• _Work to be completed_
Pull out every line in the rows below that contains the word "width", and copy each of those lines in full.

"""

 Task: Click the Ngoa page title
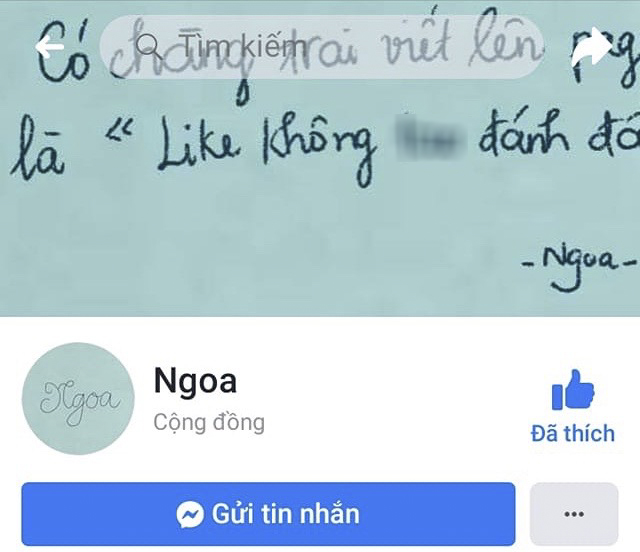[x=195, y=382]
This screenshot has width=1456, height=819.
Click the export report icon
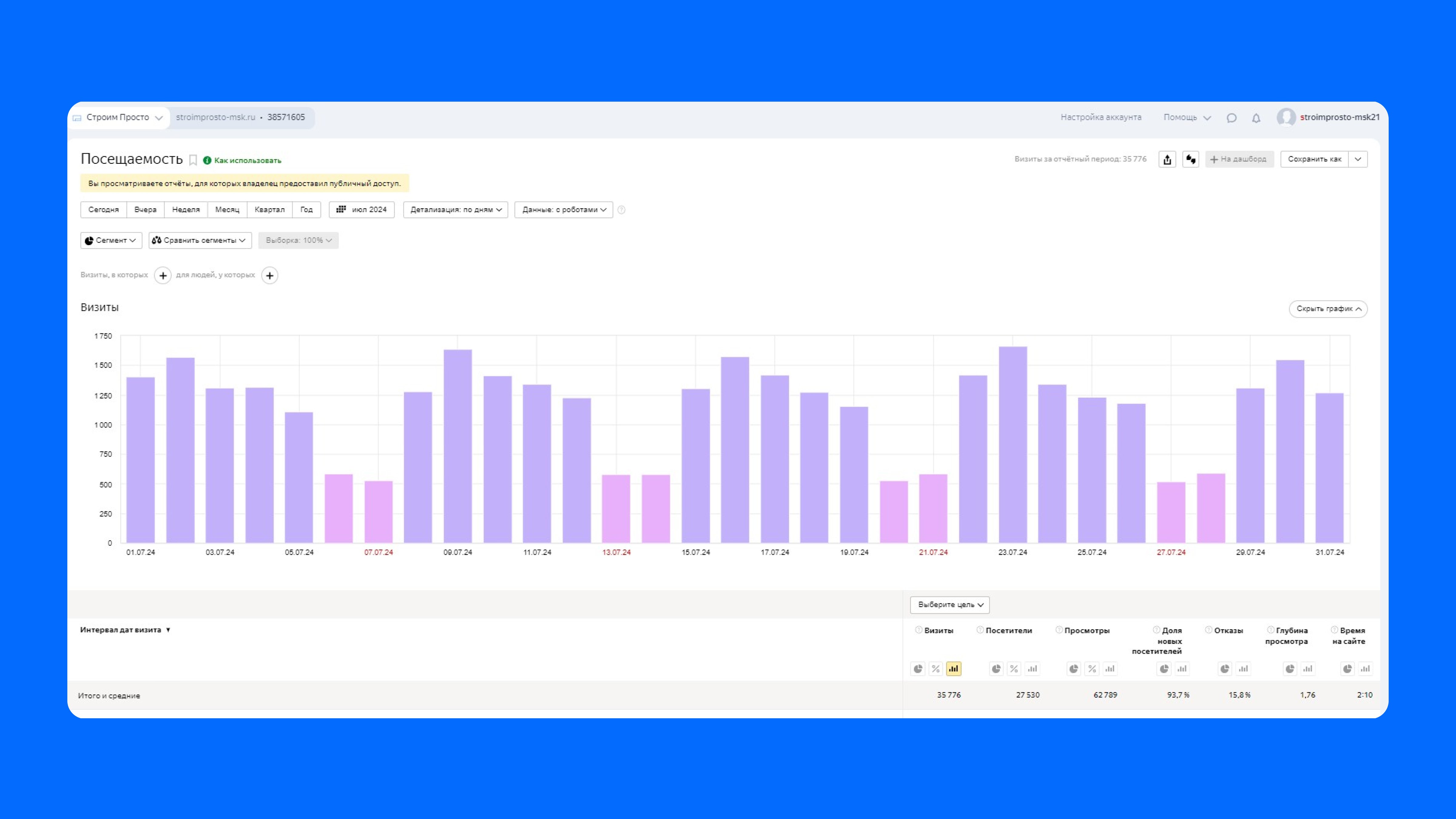1167,159
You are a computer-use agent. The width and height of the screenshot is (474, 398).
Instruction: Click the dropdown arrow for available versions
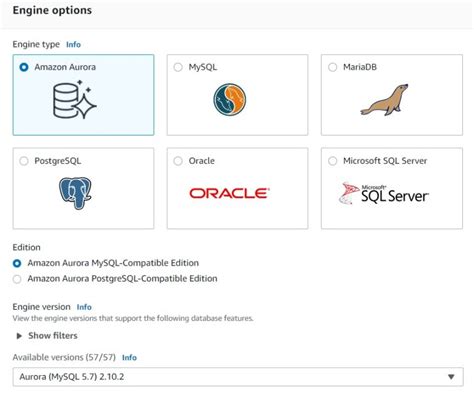point(451,377)
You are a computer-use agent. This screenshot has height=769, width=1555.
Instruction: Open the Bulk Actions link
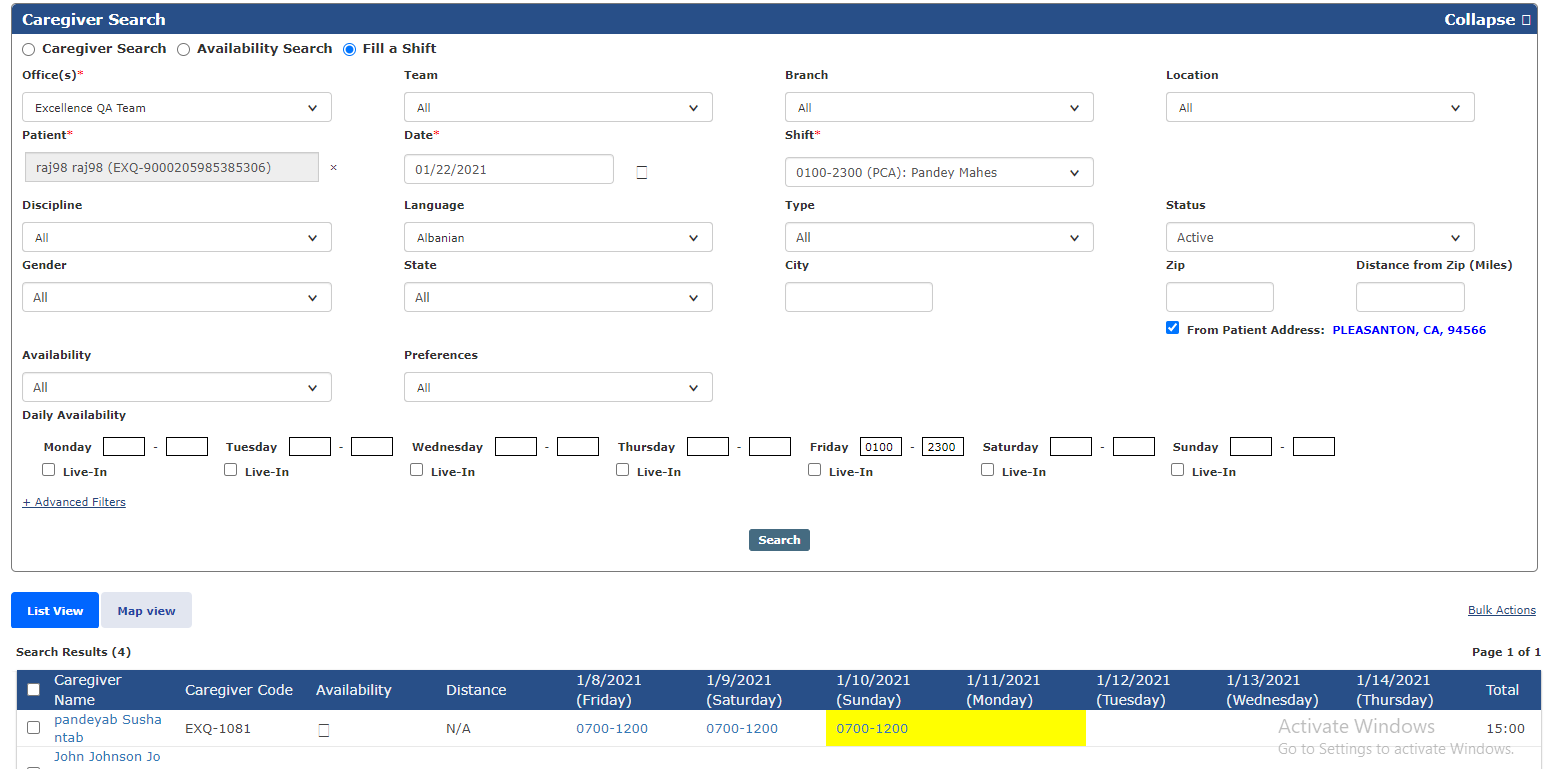[x=1501, y=610]
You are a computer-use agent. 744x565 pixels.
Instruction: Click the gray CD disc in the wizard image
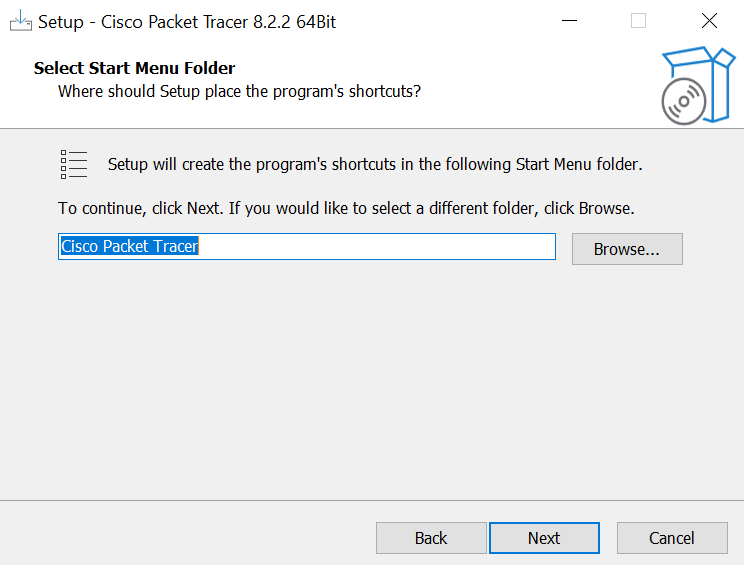pos(683,101)
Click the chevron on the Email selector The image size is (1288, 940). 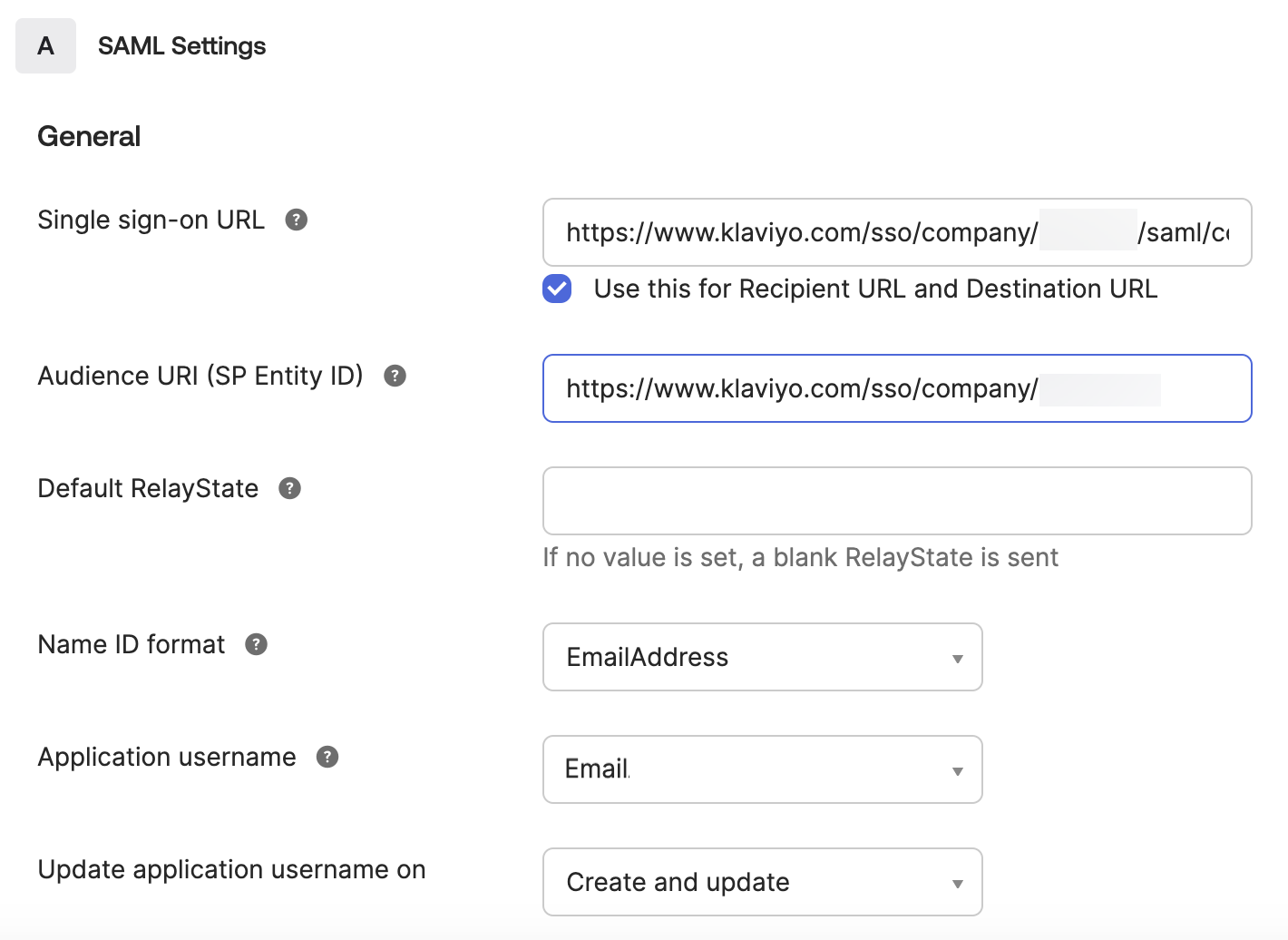point(957,769)
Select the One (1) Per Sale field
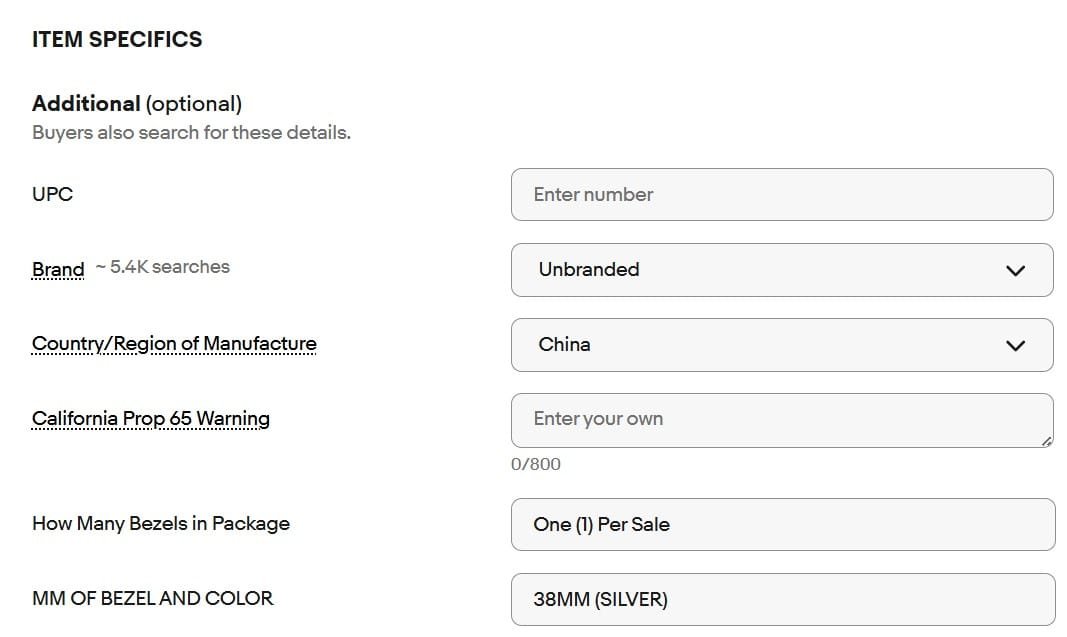 [782, 524]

"""

• _Full response_
This screenshot has width=1456, height=819.
You are a computer-use agent. The width and height of the screenshot is (474, 398).
You are a computer-use agent. This screenshot has height=769, width=1555.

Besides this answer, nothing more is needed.